**Extrait du texte:**
=====

LA FONTAINE ET L’ÉCOLE

La Fontaine n’est pas un écrivain pour enfants. Ce sont bien « les hommes » qu’il s’agit d’instruire, comme l’indique le fabuliste dans son adresse « A MONSEIGNEUR LE DAUPHIN » qui ouvre le premier recueil des Fables.

Et le lectorat de La Fontaine était composé de lettrés qui prisaient (ou méprisaient) ses fables comme ils débattaient des œuvres de Molière, Racine, Boileau, Perrault, Bossuet ou La Bruyère : c’est que La Fontaine avait anoblit un genre jusque là plutôt didactique et prosaïque réservé au public enfantin en hissant ses Fables au rang de monuments de l’art poétique français. Et qui plus est, La Fontaine comptait certainement sur des destinataires qui non seulement appréciaient sa manière nouvelle, mais comprenaient également qu’à l’édification des esprits et aux intentions satiriques, inhérentes au genre de la fable, s’ajoutait une critique plus ciblée des rapports de force et de pouvoir de son temps. Il n’était d’ailleurs, en ce point, pas toujours aussi explicite que dans La cour du lion ou dans cette fable :

LE RENARD ET LE BUSTE

Les grands, pour la plupart, sont masques de théâtre ;
Leur apparence impose au vulgaire idolâtre.
L’âne n’en sait juger que par ce qu’il en voit :
Le renard, au contraire, à fond les examine,
Les tourne de tout sens ; et, quand il s’aperçoit
Que leur fait n’est que bonne mine,
Il leur applique un mot qu’un buste de héros
Lui fit dire fort à propos.
C’était un buste creux, et plus grand que nature.
Le renard, en louant l’effort de la sculpture :
« Belle tête, dit-il, mais de cervelle point. »

Combien de grands seigneurs sont bustes en ce point !

La Fontaine n’est donc pas uniquement un « moraliste », d’autant que ses « leçons » ne sont pas assénées comme des « vérités » définitives et qu’il ne craint pas d’énoncer des discours contradictoires et que ses morales, parfois implicites, sont souvent ouvertes à l’interprétation et sollicitent la réflexion. L’absence de dogmatisme et de préjugés, une grande liberté d’esprit, vont de pair dans les Fables avec un refus de ne pas se prendre au sérieux et un plaisir de brouiller les pistes aussi manifeste que celui de narrer en utilisant tous les ressorts poétiques de la langue. C’est sans doute cette incertitude que J.-J.Rousseau avait bien vu, lequel recommandait de ne pas donner à lire aux enfants des fables dont les moralités souvent ambiguës n’étaient pas selon lui de nature à leur permettre, à leur âge, de distinguer le bien du mal, et relativisaient paradoxalement la valeur morale de ces textes. Pire même, elles risquaient d’encourager les mauvaises mœurs en valorisant des exemples discutables.

=====

**Série d'exercices:**
**1.** D'après l'extrait sur La Fontaine, quel auteur recommandait de ne pas donner à lire les fables aux enfants ?
**2.** Indiquez si chacune des affirmations suivantes concorde avec l'extrait sur La Fontaine, en répondant par oui ou par non et en citant les mots décisifs : (a) La Fontaine est présenté comme un écrivain pour enfants. (b) Dans la fable, le buste est creux et plus grand que nature. (c) L'âne examine les grands à fond.
**3.** Traduisez en anglais cette phrase de l'extrait sur La Fontaine : « C’était un buste creux, et plus grand que nature. »

Données enregistrées
=====

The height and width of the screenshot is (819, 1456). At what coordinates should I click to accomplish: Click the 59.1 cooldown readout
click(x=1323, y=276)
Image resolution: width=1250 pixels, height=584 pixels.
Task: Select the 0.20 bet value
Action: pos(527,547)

=====

**Corrigé des exercices:**
**1.** J.-J. Rousseau.

**2.**
(a) Non : « La Fontaine n’est pas un écrivain pour enfants. »
(b) Oui : « C’était un buste creux, et plus grand que nature. »
(c) Non : « L’âne n’en sait juger que par ce qu’il en voit »

**3.** It was a hollow bust, and larger than life.